**Extracted records**

———

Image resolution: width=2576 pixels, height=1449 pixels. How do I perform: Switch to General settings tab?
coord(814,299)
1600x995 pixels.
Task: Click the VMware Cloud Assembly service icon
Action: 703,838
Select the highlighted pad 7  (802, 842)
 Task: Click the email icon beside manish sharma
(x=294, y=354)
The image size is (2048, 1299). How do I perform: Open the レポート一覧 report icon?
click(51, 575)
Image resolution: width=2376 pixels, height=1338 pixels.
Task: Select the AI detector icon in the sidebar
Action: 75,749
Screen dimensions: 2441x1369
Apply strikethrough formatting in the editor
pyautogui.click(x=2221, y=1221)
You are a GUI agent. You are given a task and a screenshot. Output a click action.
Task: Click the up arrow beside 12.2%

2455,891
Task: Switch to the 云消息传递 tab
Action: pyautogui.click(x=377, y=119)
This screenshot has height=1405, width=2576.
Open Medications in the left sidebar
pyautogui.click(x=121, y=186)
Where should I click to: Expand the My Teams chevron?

———

Return each line of the data above verbatim.

**Answer to this problem**
Image resolution: width=2576 pixels, height=1449 pixels. How do I perform: Switch to General settings tab?
coord(814,299)
1600x995 pixels.
Task: Click the VMware Cloud Assembly service icon
Action: 703,838
Select the highlighted pad 7  (802, 842)
 Task: Click the email icon beside manish sharma
(x=294, y=354)
The image size is (2048, 1299). How do I perform: Open the レポート一覧 report icon?
click(51, 575)
Image resolution: width=2376 pixels, height=1338 pixels.
Task: Select the AI detector icon in the sidebar
Action: 75,749
Screen dimensions: 2441x1369
Apply strikethrough formatting in the editor
pyautogui.click(x=2221, y=1221)
You are a GUI agent. You are given a task and a screenshot. Output a click action.
Task: Click the up arrow beside 12.2%

2455,891
Task: Switch to the 云消息传递 tab
Action: pyautogui.click(x=377, y=119)
This screenshot has height=1405, width=2576.
Open Medications in the left sidebar
pyautogui.click(x=121, y=186)
Where should I click to: Expand the My Teams chevron?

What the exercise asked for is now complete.